[PATCH 2/3] drm/amdgpu: Use efficient ring padding with more rings

Tvrtko Ursulin tursulin at ursulin.net
Tue Dec 24 09:16:56 UTC 2024


On 23/12/2024 16:39, Tvrtko Ursulin wrote:
> From: Tvrtko Ursulin <tvrtko.ursulin at igalia.com>
> 
> We can easily expand the approach of writing nops in blocks using memset32
> (via the respective helper) to more rings.
> 
> We do that by trivially factoring out a new amdgpu_ring_fill() helper out
> of amdgpu_ring_insert_nop() and call it from SDMA and VPE vfuncs.
> 
> The amount of padding with those rings is a bit less than GFX but it is
> still a bit nicer to use the same approach across the board.

Scratch this for now, I think there is a way to make something in this 
area more sellable by adding more advantages.

Regards,

Tvrtko

> Signed-off-by: Tvrtko Ursulin <tvrtko.ursulin at igalia.com>
> Cc: Christian König <ckoenig.leichtzumerken at gmail.com>
> Cc: Sunil Khatri <sunil.khatri at amd.com>
> ---
>   drivers/gpu/drm/amd/amdgpu/amdgpu_ring.c | 29 +++++++++++++++++-------
>   drivers/gpu/drm/amd/amdgpu/amdgpu_ring.h |  1 +
>   drivers/gpu/drm/amd/amdgpu/amdgpu_vpe.c  | 16 +++++++------
>   drivers/gpu/drm/amd/amdgpu/cik_sdma.c    | 15 ++++++------
>   drivers/gpu/drm/amd/amdgpu/sdma_v2_4.c   | 16 +++++++------
>   drivers/gpu/drm/amd/amdgpu/sdma_v3_0.c   | 16 +++++++------
>   drivers/gpu/drm/amd/amdgpu/sdma_v4_0.c   | 16 +++++++------
>   drivers/gpu/drm/amd/amdgpu/sdma_v4_4_2.c | 16 +++++++------
>   drivers/gpu/drm/amd/amdgpu/sdma_v5_0.c   | 16 +++++++------
>   drivers/gpu/drm/amd/amdgpu/sdma_v5_2.c   | 16 +++++++------
>   drivers/gpu/drm/amd/amdgpu/sdma_v6_0.c   | 16 +++++++------
>   drivers/gpu/drm/amd/amdgpu/sdma_v7_0.c   | 16 +++++++------
>   12 files changed, 111 insertions(+), 78 deletions(-)
> 
> diff --git a/drivers/gpu/drm/amd/amdgpu/amdgpu_ring.c b/drivers/gpu/drm/amd/amdgpu/amdgpu_ring.c
> index a27e32f48f99..c3a68eae1c9a 100644
> --- a/drivers/gpu/drm/amd/amdgpu/amdgpu_ring.c
> +++ b/drivers/gpu/drm/amd/amdgpu/amdgpu_ring.c
> @@ -99,16 +99,16 @@ int amdgpu_ring_alloc(struct amdgpu_ring *ring, unsigned int ndw)

* DATASET:
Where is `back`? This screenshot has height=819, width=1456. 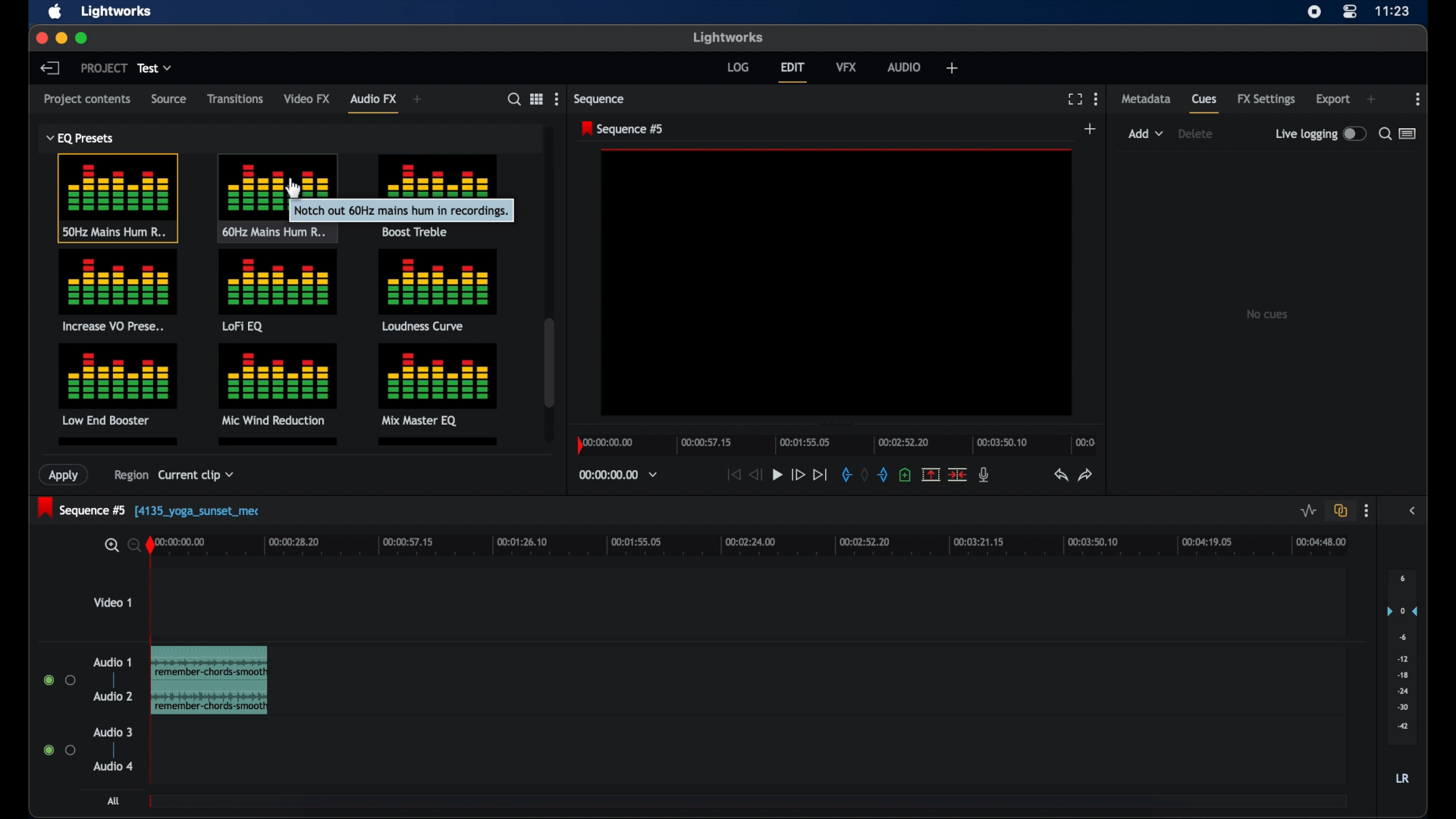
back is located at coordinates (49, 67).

* * *

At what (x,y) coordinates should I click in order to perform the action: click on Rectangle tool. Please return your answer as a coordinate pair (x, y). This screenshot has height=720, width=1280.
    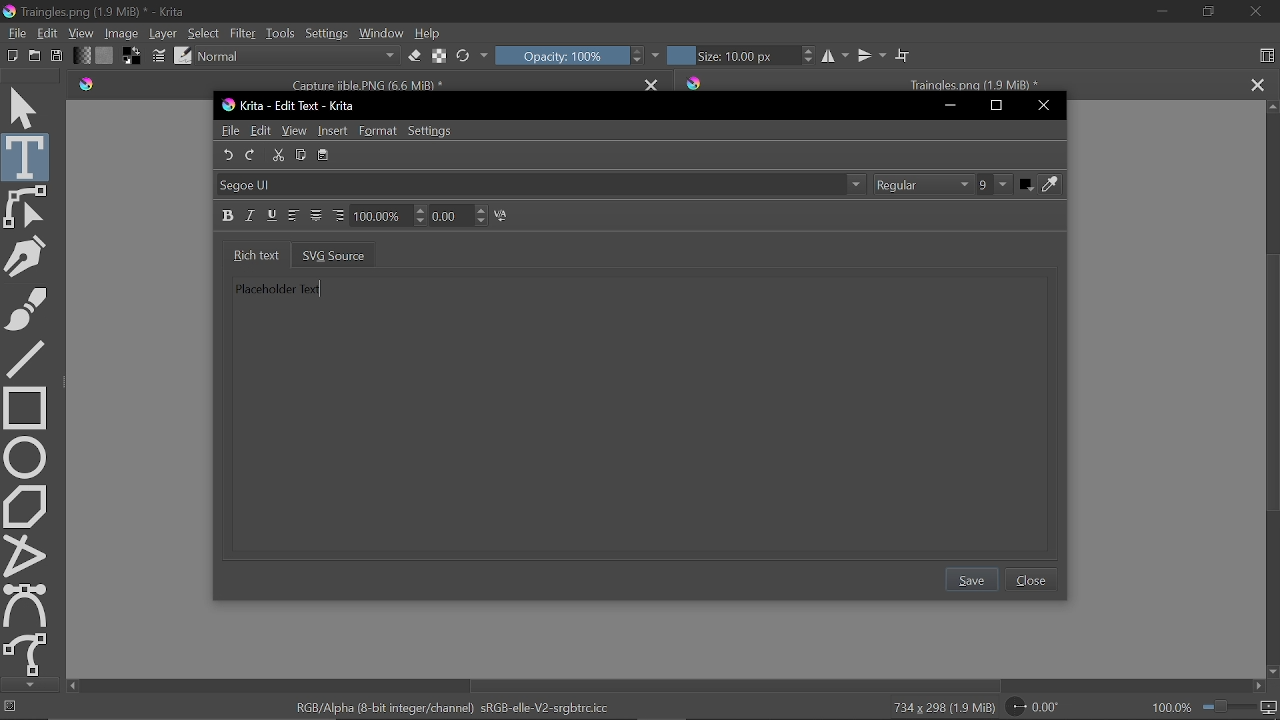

* REQUIRED WORK:
[A] Name every distinct email address shown in the mailing-list message.
[B] Rewrite the mailing-list message from "On 23/12/2024 16:39, Tvrtko" to "to more rings.", swapping "nops" for "no-op instructions".

* WRITTEN RESPONSES:
[A]
tursulin at ursulin.net
tvrtko.ursulin at igalia.com
ckoenig.leichtzumerken at gmail.com
sunil.khatri at amd.com

[B]
On 23/12/2024 16:39, Tvrtko Ursulin wrote:
> From: Tvrtko Ursulin <tvrtko.ursulin at igalia.com>
> 
> We can easily expand the approach of writing no-op instructions in blocks using memset32
> (via the respective helper) to more rings.